Figure 2. NCoA2 collaborates with PTEN loss to promote PCa progression and metastasis.

(A) H&E-stained sections of representative AP, DLP, and VP at 6–7 months of age in PTEN^PC+/– and PTEN^PC+/– NCoA2^PCOE/+ mice. (B) The percentage of proliferating and apoptotic cells in PTEN^PC+/– and PTEN^PC+/– NCoA2^PCOE/+ mice at 6 months of age were determined using Ki67 and cleaved caspase 3 assays, respectively. (C) Top: Macroscopic dissection image of prostate isolate from PTEN^PC+/– and PTEN^PC+/– NCoA2^PCOE/+ mice. Representative images of luciferase-reporter activity of PTEN^PC+/– and PTEN^PC+/– NCoA2^PCOE/+ mice at 12 months of age are displayed. Middle: Luciferase activity of PCa cells that have metastasized to distant sites in the chest area (exposed for 5 minutes).

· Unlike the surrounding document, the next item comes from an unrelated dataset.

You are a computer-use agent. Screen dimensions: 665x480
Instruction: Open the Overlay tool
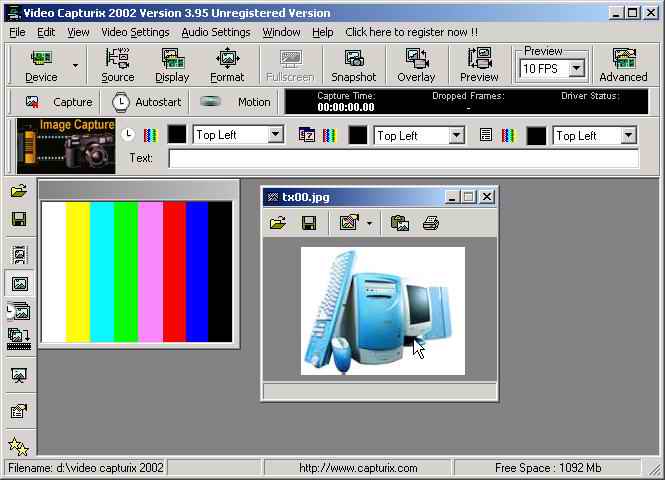click(x=416, y=65)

Bottom: Luciferase activity in the prostate and surrounding area (exposed for 1 minute). (D) H&E-stained sections of DLP at 12 months of age and IHC analyses of α-SMA and CK8 in prostate tumors. (E) Left: AR expression in lumbar lymph nodes (top) and lungs (bottom) at 12 months of age. For quantitative results of metastatic incidence, see Table 1. Right: Relative mRNA levels of Ar and Ck8 levels in lymph node from PTEN^PC+/– and PTEN^PC+/– NCoA2^PCOE/+ mice (n = 6). Scale bars: 50 μm (A, D, and E). *P < 0.05; **P < 0.01.